You may also like...

4 Responses

  1. mb says:

    Exile ended Iyar 5th 1948, and you have to justify your move home to people? Don’t you dare!
    We’re the ones that have to justify not joining you.
    Chag Chanukah Semeach!

  2. Karen Heckert says:

    Ah, but you’re still shopping in what looks like an American style supermarket. To be a real Israeli you have to shop at the corner makolet, – where you bring your own string bag and you have to do the metric-to-American size conversions yourself. 🙂

    • dr. bill says:

      there was a day when you needed an asimon, chilonim and chareidim could live in the same neighborhood and the makolet was a major shopping destination. now, much is changing for the better and the worse. I remember specifically going to a makolet on Jabotinsky a decade ago to give the owner some parnassah. Alas, he is gone. the only local mini-store in a supersol outlet across from Ohel Yitzchok and the OU center.

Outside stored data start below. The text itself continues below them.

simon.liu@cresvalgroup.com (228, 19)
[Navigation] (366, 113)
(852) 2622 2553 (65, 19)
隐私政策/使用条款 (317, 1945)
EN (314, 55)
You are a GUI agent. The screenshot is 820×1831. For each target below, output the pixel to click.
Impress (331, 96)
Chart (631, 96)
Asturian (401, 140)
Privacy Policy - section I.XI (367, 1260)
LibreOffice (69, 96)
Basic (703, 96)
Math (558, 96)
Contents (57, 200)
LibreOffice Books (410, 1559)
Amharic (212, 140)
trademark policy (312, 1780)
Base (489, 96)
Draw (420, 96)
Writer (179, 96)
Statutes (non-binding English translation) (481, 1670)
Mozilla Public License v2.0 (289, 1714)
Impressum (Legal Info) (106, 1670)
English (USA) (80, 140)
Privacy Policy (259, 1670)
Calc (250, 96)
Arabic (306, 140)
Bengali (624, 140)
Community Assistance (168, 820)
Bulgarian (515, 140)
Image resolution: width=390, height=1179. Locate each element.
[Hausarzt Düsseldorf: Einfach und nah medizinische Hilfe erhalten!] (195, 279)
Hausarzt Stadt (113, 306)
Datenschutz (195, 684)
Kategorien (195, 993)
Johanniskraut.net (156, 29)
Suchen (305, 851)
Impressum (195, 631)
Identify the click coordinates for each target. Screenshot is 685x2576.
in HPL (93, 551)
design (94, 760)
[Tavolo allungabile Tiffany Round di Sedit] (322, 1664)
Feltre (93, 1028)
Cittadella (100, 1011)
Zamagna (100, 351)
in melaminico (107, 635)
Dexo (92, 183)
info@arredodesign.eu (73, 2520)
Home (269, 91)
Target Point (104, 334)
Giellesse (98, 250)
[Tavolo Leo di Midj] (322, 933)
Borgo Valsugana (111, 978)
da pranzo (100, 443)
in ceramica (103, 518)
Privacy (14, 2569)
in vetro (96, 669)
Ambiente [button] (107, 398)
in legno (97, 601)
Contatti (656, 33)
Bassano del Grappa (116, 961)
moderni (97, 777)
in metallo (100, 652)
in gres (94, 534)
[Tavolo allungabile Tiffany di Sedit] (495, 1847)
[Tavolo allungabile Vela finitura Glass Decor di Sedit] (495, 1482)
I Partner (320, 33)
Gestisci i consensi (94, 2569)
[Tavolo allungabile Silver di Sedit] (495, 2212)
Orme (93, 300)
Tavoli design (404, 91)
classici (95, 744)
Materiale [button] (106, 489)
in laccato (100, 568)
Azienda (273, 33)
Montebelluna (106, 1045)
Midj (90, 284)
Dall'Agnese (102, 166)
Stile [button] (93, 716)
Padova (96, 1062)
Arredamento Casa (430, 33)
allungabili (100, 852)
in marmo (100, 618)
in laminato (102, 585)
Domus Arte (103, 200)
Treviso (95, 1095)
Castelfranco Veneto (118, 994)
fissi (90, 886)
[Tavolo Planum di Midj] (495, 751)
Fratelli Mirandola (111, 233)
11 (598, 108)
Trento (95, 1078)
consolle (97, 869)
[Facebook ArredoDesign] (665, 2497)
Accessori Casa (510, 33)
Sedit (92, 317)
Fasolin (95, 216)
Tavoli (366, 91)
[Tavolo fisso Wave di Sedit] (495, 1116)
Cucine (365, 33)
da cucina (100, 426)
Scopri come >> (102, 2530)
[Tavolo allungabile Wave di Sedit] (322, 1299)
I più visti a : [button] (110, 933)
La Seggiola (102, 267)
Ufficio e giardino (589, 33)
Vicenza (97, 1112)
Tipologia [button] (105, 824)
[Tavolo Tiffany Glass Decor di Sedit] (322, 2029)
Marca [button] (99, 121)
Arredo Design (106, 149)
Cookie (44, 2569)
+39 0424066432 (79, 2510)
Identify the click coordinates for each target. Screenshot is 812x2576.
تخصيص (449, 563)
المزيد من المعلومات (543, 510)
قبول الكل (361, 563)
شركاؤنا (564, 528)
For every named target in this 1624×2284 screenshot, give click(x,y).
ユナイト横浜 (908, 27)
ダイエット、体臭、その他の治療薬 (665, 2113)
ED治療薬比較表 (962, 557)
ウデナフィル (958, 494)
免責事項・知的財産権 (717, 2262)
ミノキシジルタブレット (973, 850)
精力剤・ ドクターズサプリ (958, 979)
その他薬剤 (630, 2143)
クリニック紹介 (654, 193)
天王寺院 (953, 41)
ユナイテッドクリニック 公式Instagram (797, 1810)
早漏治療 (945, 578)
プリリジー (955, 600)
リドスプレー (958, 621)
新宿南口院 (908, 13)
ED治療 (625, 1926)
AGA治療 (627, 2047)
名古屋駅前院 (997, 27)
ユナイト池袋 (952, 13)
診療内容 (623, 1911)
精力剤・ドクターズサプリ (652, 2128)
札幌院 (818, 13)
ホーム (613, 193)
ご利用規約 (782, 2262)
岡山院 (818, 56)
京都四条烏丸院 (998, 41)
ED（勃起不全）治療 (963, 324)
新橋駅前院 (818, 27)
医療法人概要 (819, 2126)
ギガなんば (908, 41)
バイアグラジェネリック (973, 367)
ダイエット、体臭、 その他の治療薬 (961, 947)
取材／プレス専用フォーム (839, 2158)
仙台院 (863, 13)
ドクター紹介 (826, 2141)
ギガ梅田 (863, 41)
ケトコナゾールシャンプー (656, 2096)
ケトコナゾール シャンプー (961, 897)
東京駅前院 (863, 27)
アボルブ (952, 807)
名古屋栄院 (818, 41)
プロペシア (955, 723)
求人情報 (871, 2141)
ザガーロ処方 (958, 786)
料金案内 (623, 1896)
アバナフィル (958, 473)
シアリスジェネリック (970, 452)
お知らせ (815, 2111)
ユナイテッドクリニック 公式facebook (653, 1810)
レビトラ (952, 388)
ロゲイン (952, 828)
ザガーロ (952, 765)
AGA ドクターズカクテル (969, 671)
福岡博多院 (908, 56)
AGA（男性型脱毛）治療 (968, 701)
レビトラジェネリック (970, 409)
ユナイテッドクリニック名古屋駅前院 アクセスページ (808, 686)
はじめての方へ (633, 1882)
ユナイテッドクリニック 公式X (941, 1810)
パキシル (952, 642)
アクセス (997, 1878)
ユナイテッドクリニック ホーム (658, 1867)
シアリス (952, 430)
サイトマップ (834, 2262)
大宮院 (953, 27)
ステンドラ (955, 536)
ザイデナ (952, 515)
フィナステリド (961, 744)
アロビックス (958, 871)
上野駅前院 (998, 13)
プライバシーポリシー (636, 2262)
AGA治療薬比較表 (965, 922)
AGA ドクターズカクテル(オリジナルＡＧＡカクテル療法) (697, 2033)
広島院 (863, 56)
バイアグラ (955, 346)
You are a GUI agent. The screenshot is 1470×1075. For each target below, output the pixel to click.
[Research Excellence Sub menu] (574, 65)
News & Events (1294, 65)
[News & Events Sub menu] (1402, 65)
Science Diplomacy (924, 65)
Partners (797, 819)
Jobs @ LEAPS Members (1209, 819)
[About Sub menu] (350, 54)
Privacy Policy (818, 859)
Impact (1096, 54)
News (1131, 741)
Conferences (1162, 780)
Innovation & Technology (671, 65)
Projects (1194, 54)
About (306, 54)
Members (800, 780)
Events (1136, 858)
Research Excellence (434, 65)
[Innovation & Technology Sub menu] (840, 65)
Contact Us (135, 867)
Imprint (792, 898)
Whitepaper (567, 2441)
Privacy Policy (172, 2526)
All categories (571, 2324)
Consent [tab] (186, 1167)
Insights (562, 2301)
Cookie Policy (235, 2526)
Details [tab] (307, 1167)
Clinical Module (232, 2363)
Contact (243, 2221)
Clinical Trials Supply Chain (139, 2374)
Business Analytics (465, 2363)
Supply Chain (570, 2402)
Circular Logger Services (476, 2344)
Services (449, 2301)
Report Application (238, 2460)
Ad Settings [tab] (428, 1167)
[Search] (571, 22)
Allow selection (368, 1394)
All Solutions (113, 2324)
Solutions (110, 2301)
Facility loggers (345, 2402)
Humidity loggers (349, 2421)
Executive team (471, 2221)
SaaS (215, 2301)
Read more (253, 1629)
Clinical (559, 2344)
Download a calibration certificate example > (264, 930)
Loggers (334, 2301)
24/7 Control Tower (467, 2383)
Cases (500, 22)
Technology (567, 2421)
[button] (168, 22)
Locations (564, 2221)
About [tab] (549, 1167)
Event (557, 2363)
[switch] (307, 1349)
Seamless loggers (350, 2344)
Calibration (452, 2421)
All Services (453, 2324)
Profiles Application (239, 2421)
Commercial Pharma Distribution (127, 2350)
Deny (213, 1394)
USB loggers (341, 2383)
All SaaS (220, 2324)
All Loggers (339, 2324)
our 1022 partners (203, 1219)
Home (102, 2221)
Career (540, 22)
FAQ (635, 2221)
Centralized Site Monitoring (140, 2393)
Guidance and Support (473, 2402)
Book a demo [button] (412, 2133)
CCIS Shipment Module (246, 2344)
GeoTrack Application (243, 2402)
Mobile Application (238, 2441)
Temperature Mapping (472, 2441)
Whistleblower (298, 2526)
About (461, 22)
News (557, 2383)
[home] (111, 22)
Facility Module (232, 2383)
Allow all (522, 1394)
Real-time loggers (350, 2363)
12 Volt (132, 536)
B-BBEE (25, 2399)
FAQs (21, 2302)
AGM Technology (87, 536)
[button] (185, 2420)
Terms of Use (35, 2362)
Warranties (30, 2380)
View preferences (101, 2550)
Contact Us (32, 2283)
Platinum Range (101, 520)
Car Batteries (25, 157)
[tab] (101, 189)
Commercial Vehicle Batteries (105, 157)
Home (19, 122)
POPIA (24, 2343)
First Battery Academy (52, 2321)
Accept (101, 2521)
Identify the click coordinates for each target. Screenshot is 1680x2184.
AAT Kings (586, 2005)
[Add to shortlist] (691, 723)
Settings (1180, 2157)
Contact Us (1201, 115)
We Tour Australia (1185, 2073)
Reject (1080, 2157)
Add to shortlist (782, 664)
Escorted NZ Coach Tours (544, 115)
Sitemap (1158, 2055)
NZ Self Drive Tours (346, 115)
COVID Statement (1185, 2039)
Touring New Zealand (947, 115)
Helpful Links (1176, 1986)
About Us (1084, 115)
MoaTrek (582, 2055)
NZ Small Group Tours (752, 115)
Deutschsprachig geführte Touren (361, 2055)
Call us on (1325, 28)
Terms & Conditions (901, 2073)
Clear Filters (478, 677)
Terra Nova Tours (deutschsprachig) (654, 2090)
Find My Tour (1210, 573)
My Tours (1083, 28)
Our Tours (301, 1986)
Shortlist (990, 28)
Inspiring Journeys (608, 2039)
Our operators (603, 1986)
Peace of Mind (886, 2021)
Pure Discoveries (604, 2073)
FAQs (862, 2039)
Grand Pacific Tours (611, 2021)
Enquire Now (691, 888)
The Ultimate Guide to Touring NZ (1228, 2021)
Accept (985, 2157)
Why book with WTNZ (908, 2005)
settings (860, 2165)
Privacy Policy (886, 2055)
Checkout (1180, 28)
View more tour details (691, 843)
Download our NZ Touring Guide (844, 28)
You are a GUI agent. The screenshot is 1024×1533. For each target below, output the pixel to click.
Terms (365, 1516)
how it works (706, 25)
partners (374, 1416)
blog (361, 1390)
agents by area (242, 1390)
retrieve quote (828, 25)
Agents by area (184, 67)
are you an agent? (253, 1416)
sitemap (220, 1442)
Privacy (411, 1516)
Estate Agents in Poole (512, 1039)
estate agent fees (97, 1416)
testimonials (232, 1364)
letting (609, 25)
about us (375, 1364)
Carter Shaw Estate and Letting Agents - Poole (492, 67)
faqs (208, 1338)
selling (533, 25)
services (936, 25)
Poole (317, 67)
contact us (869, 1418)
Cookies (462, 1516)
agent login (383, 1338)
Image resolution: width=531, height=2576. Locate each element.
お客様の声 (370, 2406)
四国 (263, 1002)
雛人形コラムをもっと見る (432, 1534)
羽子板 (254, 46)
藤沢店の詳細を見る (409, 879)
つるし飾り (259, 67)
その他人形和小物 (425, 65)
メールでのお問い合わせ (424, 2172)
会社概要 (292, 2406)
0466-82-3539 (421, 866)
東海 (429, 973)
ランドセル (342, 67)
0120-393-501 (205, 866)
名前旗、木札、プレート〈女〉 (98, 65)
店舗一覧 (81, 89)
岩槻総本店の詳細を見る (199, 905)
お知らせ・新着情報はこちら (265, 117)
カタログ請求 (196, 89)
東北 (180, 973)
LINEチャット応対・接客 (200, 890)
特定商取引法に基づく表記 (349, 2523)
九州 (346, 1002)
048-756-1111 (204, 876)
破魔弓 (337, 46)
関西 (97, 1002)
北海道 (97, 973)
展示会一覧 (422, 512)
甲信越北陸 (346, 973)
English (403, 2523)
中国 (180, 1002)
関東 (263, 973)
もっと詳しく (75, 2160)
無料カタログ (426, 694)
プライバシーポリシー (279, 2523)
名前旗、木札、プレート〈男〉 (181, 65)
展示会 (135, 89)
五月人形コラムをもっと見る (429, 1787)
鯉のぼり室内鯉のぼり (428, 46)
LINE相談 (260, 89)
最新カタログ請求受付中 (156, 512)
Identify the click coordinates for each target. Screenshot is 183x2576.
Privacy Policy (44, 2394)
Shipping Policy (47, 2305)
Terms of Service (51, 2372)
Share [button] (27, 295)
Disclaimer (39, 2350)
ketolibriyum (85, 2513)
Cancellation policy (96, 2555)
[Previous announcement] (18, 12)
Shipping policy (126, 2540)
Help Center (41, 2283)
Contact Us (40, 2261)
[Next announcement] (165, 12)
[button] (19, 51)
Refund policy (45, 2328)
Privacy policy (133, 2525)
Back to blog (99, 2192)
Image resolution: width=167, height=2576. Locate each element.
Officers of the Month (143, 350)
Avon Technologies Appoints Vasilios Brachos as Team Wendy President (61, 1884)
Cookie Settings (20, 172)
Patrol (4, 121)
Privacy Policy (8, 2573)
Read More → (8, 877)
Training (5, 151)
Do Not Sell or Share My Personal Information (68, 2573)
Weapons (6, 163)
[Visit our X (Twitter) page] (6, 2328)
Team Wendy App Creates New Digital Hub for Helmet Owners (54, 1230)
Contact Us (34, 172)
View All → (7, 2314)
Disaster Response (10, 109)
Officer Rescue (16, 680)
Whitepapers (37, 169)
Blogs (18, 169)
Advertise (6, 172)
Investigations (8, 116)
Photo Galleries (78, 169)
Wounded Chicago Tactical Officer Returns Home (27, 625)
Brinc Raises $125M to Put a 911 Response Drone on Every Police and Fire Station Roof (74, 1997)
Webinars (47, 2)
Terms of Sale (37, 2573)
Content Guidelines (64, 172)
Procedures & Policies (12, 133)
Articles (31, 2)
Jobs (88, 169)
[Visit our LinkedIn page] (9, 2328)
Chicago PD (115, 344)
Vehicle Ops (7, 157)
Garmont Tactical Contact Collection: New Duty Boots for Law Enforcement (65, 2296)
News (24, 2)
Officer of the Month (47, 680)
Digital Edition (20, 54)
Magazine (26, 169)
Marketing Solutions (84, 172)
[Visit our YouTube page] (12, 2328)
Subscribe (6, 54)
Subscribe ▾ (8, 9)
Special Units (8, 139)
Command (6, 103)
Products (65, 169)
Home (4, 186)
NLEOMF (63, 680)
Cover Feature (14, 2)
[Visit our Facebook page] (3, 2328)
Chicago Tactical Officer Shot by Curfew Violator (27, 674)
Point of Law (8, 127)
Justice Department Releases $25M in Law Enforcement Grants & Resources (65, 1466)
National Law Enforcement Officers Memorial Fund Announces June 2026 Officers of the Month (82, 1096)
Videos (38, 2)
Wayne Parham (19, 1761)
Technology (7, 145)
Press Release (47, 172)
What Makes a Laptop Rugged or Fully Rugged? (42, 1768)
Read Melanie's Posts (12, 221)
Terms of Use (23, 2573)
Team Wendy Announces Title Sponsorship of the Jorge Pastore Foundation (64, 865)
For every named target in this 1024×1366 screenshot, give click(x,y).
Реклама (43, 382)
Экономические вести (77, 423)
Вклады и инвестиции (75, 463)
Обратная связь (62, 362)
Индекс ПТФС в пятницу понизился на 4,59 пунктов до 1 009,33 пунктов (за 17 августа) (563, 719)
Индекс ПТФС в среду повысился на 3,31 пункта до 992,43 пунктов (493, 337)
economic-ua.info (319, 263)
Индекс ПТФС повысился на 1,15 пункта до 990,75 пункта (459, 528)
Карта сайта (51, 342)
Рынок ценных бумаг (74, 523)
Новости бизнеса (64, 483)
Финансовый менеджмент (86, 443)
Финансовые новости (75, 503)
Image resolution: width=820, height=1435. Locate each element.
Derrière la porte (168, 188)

      in my home state of NJ, the specialty stores of downtown Westfield, Chatam, and Red Bank are slowly disappearing. vie ess christeled soch azoi yidelte soch. it depresses my wife as we order another item from amazon.

  3. Lara Gedzelman says:

    You missed mentioning that in Ramy Levy, lines are generally unbearable, and I was told the reason for the often unusual customer service is because they have a policy of hiring people with developmental or other disabilities.

    Now on the one hand, I often wish that they would give people jobs in other areas of the store that would not affect the length of the checkout process, but I appreciate that this is such a “jewish” problem — an overload of rachamanus.

    And this waiting is a real middos workout — and often a source of inspiration, when I see people, despite the pressure and pain of 20, 30, 40 minutes on line, behaving with dignity and grace. I have seen people stand for 15 minutes while a customer fumbles through multiple coupons, tokens, and forms that clearly convey their origin in some tomchei Shabbos program, while the line stands stoically, because it would be cruel to bring attention to their method of payment.

    I have seen people already standing for the better part of an hour allow an elderly person with a full cart cut the line, because they don’t have the koach to stand there and wait.

    I have seen people shift restlessly from foot to foot while the clearly challenged pakid asks their neighboring coworker what is the code for every other item of produce, because they can’t work the computer well, but without verbalizing their frustration.

    And pakidim with clear social or emotional issues yelling at customers, who shrugged and smiled mildly back at them.

    It’s hard to shop there, but it has its rewards.